***** Exercise text
Arca x Jesse Kanda

© Brian Whar

The inner sanctum of the church of St John’s presents a screen ready to display the distorted beauty of Xen, Arca’s genderless alter ego.

Before this figure takes centre stage, the collaborators, Arca and Jesse Kanda, are nowhere to be seen. The church violently vibrates. As the images (quite literally) bubble, it seems the artists are dragging you through a car wash with brushes and suds slapping and licking the viewer’s eyes.

This torturous tornado climaxes with Xen ready to entertain their audience. Arca (Alejandro Ghersi) and Jesse have greeted the audience explosively and as Arca sways and gently dances to Sad Bitch, Xen’s movements are perfectly synchronized with the hypnotic motions.
**********
* **Brief A**: According to the Arca x Jesse Kanda text, what is the name of Arca's genderless alter ego?
* **Brief B**: Please return the Arca x Jesse Kanda text from "Arca x Jesse" up to and including "genderless alter ego.", word for word.
The entries after this text come from a different source.
***** Record extracts
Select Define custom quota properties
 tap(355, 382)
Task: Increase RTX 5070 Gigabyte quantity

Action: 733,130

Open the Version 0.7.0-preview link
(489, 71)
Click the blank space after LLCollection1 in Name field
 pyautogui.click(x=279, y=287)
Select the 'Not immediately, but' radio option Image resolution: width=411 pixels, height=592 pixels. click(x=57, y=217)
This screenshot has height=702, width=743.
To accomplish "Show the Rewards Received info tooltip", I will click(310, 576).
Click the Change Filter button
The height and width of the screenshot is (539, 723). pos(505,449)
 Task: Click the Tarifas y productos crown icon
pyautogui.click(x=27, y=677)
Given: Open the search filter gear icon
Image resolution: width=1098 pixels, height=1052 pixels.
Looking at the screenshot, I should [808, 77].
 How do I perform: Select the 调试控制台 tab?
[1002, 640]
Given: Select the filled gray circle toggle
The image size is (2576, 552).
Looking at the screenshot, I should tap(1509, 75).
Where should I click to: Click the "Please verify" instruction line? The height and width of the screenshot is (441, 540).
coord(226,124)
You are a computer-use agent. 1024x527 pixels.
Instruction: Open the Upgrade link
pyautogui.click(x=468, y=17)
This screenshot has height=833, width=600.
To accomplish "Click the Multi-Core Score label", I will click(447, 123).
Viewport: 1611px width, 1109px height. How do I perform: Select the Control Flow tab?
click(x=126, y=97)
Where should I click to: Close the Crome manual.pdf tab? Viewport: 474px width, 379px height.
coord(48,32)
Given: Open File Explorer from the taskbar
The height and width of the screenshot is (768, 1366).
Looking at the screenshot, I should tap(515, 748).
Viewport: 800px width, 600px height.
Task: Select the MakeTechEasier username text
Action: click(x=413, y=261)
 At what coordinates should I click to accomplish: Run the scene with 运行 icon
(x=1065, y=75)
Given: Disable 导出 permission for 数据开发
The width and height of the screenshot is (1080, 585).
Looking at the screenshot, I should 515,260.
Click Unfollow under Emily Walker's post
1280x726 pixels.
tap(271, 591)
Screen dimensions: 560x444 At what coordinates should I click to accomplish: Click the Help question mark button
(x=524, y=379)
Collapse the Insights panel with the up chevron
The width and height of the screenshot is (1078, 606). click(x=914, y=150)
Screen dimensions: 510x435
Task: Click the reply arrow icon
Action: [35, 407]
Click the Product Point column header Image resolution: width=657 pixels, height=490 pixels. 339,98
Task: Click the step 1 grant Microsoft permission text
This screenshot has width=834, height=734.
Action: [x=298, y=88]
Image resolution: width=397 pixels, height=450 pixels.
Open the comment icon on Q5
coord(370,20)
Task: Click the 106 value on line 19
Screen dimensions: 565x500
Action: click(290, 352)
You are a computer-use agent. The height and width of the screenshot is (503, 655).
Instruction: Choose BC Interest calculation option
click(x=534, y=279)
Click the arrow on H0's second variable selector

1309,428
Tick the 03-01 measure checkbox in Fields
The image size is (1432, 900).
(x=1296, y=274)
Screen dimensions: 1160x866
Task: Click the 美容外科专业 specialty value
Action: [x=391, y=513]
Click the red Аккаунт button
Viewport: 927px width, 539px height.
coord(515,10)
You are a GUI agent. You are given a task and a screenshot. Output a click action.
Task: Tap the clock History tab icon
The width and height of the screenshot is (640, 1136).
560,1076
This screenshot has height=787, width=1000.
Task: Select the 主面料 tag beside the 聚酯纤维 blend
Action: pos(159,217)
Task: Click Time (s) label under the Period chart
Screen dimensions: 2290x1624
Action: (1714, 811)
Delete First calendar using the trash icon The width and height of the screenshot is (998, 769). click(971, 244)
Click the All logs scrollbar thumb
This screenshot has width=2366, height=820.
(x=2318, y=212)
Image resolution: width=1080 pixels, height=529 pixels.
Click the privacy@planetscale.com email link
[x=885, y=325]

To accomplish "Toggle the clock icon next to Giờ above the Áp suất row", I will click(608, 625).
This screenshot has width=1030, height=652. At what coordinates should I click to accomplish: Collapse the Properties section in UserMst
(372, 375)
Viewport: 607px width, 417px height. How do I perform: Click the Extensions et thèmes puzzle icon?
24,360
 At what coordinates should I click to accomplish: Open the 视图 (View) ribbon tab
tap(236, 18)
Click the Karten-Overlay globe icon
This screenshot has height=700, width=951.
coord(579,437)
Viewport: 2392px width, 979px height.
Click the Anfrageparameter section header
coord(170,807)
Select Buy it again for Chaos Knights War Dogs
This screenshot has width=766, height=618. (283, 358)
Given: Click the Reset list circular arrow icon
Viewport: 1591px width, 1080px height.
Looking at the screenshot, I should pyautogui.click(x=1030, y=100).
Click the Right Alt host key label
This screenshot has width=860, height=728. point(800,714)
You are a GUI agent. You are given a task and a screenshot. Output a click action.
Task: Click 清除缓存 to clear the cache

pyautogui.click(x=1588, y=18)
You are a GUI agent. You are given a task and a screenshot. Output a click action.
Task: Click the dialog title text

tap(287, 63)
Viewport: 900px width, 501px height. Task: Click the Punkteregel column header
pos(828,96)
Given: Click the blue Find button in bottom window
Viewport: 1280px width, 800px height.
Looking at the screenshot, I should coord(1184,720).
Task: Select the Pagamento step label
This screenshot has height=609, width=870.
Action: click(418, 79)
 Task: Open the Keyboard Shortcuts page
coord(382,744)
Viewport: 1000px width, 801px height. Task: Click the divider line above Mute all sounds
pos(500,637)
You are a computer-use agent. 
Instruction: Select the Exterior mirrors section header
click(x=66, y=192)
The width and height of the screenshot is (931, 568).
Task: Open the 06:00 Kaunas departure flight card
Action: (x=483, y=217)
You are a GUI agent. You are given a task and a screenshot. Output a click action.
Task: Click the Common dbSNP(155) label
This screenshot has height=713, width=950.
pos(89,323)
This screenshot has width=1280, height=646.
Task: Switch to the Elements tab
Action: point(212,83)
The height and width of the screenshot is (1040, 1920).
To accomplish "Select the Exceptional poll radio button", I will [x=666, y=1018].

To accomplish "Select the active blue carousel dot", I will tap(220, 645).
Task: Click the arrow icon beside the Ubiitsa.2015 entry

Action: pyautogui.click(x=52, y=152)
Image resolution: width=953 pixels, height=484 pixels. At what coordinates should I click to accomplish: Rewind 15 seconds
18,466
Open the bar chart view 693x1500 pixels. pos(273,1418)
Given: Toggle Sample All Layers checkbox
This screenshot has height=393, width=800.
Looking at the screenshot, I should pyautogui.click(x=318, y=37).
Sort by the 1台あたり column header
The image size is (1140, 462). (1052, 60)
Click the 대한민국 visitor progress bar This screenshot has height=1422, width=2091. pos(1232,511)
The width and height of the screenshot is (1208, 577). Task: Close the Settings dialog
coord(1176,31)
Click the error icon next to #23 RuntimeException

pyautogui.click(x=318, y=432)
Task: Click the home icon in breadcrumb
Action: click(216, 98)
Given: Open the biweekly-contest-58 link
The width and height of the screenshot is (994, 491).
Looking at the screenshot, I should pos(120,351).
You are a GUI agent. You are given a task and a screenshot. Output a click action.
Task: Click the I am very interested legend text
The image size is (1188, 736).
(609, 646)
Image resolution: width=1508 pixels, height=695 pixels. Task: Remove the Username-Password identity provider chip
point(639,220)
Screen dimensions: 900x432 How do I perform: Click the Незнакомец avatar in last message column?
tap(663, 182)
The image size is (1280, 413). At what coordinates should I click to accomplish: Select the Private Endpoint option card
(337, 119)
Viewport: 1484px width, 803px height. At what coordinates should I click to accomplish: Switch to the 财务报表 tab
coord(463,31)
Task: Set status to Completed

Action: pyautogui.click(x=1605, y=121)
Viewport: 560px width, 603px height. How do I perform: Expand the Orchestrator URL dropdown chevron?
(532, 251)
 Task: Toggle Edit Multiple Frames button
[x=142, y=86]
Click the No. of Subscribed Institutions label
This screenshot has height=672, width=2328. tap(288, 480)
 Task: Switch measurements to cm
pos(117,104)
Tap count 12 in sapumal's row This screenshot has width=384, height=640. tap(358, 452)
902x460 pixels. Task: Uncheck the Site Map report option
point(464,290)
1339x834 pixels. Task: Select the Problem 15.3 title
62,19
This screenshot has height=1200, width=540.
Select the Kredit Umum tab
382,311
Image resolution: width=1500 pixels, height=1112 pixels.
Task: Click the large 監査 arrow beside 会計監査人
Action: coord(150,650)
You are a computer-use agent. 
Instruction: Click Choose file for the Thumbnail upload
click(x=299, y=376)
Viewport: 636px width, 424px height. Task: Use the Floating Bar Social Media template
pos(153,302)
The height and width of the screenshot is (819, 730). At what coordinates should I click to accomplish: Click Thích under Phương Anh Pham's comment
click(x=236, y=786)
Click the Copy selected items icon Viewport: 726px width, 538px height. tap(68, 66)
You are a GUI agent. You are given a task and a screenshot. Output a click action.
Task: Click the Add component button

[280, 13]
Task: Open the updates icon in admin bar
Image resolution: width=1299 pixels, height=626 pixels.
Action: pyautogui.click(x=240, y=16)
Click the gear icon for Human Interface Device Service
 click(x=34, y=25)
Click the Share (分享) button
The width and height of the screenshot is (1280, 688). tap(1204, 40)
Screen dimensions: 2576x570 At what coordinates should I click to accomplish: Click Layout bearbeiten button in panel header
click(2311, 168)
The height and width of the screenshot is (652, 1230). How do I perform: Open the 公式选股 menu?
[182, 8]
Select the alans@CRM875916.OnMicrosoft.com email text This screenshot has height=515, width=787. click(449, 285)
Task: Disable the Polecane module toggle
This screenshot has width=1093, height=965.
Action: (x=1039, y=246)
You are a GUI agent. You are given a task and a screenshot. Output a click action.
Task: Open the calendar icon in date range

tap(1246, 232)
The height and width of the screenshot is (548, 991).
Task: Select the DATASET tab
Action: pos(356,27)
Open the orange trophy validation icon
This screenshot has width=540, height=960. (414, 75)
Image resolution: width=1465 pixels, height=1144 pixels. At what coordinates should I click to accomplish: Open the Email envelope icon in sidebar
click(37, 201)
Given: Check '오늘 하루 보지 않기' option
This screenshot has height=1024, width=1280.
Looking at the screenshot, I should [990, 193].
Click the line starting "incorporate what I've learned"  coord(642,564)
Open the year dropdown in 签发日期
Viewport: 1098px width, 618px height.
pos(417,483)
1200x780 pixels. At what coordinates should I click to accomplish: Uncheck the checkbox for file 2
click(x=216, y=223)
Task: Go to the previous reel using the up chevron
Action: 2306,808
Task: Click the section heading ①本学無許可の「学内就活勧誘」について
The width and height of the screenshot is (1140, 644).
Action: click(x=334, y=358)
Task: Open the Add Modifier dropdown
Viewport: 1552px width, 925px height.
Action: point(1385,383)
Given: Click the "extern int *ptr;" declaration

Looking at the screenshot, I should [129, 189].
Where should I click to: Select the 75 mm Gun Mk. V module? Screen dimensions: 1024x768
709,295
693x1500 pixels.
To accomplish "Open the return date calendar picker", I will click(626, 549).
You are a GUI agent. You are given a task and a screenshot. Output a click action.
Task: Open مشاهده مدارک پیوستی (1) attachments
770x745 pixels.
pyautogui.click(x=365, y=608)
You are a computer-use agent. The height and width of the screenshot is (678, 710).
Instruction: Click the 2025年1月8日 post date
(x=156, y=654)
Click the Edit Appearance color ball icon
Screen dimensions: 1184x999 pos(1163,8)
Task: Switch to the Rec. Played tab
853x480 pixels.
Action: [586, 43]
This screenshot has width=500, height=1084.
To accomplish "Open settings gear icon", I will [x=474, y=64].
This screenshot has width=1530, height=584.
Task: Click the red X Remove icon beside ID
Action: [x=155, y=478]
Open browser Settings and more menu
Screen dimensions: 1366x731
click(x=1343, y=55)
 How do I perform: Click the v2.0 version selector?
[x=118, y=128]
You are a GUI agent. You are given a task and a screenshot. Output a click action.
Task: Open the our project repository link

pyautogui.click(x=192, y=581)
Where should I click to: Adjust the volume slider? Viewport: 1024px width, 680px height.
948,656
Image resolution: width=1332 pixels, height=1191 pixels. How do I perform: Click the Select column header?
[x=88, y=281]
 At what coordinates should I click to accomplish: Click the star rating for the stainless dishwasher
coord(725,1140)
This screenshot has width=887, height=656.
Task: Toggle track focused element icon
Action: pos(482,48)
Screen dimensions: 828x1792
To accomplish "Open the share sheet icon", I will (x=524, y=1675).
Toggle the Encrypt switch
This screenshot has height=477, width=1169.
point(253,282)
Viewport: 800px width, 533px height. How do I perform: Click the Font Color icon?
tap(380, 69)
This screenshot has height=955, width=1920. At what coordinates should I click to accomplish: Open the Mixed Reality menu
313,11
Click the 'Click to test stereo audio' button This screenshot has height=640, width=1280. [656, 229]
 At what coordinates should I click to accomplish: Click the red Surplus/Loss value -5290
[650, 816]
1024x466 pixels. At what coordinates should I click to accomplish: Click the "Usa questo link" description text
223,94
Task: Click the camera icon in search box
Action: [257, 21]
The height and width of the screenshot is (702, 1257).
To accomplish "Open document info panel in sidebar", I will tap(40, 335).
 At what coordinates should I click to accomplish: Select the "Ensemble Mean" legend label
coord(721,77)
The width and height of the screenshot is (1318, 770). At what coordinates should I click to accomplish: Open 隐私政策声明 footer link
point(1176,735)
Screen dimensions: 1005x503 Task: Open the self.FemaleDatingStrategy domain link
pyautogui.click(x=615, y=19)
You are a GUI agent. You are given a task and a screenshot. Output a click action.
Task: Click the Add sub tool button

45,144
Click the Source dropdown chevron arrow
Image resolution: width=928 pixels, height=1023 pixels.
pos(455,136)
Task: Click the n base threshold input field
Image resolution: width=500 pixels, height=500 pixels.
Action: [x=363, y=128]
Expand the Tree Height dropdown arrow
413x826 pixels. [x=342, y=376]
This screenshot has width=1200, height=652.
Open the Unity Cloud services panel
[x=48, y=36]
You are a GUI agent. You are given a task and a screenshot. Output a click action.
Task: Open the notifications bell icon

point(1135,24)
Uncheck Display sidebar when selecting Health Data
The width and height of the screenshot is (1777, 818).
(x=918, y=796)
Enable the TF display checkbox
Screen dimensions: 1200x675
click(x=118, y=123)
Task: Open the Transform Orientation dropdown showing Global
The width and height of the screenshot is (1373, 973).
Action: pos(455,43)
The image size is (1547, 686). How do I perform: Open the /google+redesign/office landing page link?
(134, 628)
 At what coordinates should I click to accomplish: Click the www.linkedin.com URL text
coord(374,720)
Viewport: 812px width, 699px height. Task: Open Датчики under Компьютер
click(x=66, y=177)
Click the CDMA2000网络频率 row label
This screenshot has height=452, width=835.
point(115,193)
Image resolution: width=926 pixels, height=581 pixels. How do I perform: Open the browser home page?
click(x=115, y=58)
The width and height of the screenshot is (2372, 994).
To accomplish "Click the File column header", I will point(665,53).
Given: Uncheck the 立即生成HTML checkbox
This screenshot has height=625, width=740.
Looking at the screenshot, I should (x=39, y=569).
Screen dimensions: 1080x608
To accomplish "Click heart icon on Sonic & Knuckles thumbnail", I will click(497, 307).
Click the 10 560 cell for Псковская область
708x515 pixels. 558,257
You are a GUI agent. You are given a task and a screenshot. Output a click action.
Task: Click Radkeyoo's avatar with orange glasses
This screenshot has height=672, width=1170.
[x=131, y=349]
**********
* **Reply A**: Xen

* **Reply B**:
Arca x Jesse Kanda

© Brian Whar

The inner sanctum of the church of St John’s presents a screen ready to display the distorted beauty of Xen, Arca’s genderless alter ego.